__WORK REQUEST__: Each line below that includes the word "computer" is to be reported.

--- START ---

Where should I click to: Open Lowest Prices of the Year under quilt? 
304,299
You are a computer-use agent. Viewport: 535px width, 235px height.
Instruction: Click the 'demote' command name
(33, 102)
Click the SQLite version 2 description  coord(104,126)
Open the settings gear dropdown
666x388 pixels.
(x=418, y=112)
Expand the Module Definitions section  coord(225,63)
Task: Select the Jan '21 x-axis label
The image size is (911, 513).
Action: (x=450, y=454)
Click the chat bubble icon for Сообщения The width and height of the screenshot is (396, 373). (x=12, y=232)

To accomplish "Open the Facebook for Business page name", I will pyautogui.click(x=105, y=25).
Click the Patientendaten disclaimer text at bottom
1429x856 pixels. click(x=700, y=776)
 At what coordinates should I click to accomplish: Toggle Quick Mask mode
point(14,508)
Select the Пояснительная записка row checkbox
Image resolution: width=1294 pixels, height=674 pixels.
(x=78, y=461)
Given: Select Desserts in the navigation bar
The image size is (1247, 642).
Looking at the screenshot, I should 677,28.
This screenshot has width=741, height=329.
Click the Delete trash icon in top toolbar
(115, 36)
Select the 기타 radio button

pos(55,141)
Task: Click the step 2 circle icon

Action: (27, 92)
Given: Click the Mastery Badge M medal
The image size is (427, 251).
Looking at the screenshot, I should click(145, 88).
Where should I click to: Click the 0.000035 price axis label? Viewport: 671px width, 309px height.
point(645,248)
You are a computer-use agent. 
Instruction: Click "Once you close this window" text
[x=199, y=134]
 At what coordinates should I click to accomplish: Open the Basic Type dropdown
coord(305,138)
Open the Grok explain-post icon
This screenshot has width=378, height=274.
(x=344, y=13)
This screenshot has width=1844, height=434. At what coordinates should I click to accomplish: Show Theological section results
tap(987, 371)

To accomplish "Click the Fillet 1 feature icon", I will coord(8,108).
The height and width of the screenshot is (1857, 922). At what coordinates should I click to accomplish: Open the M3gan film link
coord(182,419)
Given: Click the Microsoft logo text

--- END ---

__ANSWER SECTION__:
You are a computer-use agent. Viewport: 535px width, 235px height.
You are a computer-use agent. 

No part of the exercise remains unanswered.